I was eager to see how this passage was translated to the film. The books were written in 2004 so some of the items mentioned are discontinued. Also, as I said the shopping list is huge and the movie (perhaps for budget reasons) scaled back the purchases. The result is a more sparsely furnished apartment than what we would have imagined in the book and with a more current selection from the catalog.
We do not see the actual shopping occur in the movie. (I really wanted to see inside the largest store in the world.) Instead we only see the final result of her trip. All the bags and boxes are piled in her foyer / front hall.
Click on the picture for a larger image.
You can already start to make out what she has purchased. The tall white roll on the right is her mattress. Next to that is a NISSE folding chair (really, with all her new money a folding chair*?), and KULLA lamp in its box.

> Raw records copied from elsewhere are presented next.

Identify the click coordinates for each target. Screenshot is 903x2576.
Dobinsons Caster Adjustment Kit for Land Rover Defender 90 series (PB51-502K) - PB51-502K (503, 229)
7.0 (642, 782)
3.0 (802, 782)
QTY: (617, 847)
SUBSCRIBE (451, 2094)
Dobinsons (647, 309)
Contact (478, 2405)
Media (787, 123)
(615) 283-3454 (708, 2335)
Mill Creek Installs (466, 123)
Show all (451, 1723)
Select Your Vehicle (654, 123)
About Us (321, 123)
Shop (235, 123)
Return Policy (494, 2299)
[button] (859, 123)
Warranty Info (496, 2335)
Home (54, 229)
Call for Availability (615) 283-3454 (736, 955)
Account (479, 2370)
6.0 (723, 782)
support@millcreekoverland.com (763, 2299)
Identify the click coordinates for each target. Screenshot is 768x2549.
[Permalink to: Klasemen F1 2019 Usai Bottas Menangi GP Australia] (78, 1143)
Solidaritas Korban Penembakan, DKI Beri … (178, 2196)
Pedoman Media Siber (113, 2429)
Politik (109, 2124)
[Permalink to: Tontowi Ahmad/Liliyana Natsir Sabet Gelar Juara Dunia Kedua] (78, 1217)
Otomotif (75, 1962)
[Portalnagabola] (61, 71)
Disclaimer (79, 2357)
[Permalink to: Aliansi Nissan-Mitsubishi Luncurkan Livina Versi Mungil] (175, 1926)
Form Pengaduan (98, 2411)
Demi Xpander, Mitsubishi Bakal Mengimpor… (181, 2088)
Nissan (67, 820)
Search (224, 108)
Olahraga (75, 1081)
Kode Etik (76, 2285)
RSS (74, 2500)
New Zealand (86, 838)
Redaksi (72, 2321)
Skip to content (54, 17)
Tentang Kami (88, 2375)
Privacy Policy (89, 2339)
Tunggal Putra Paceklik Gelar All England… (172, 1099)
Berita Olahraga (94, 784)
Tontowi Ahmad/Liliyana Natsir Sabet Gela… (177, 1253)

In the background of the picture below you see the NISSE folding chair open next to the assembled KULLA lamp. Boxes still litter the apartment because unlike in the book Lisbeth is assembling all her purchases herself.
Here, aided by a power drill and a can of beer she is finishing a SUNE stool. The SUNE is discontinued in the US but I was able to still find it listed on the Swedish website.
(It works better as a flip book in my image viewer.)
I love the image below of Lisbeth using her boxes as a desk.
It makes a pretty tableau. Although if you think about it her table can be seen, already assembled, in the very first image from her foyer. So why doesn't she just drag it over?
I'm honestly don't know the name of this table. Anyone know?
Here is a full view from later on in the movie.
*So she has at least 3 folding chairs but not even one (of the five from the list) POÄNG chair? Lisbeth has money but she can't even buy herself a nightstand?